• **What you need to do**: Copy out, without changes, the lines from the one containing "This screenshot has height=742, width=1320." through the one containing "click(x=386, y=121)", including both of those lines.
-.-.-
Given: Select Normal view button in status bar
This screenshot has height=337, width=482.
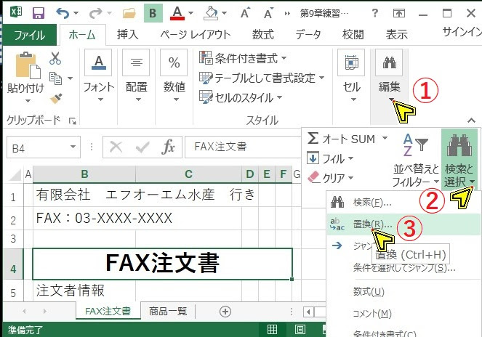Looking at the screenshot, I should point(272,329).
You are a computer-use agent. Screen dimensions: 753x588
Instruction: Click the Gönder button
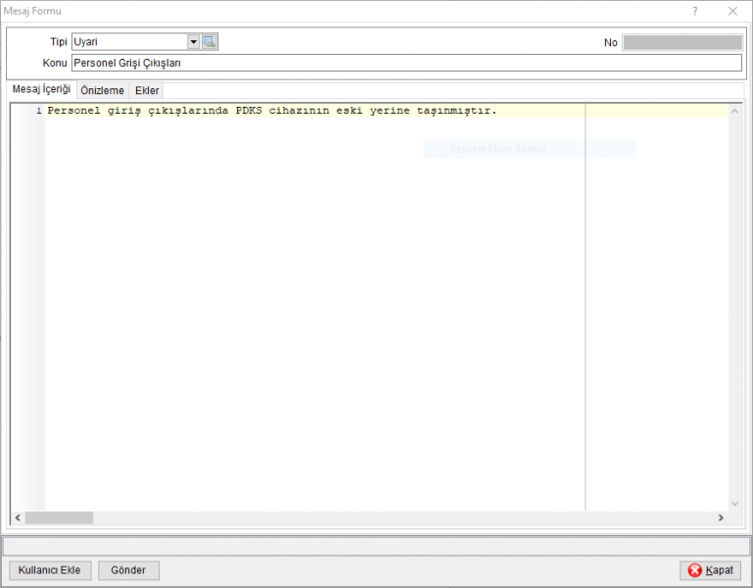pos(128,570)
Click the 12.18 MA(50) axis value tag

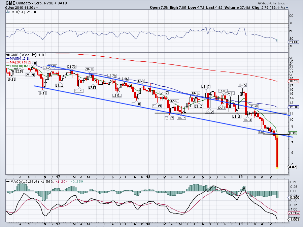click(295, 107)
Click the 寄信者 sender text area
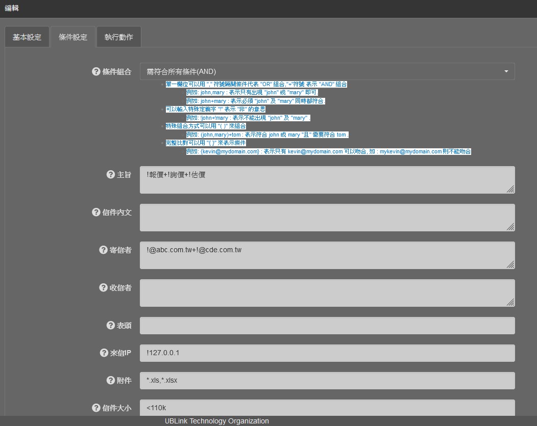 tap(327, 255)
-.-.-
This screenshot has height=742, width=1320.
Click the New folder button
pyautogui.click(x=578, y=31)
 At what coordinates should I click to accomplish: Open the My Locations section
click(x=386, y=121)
-.-.-
• **Written response**:
This screenshot has height=742, width=1320.
Click the New folder button
pyautogui.click(x=578, y=31)
 At what coordinates should I click to accomplish: Open the My Locations section
click(x=386, y=121)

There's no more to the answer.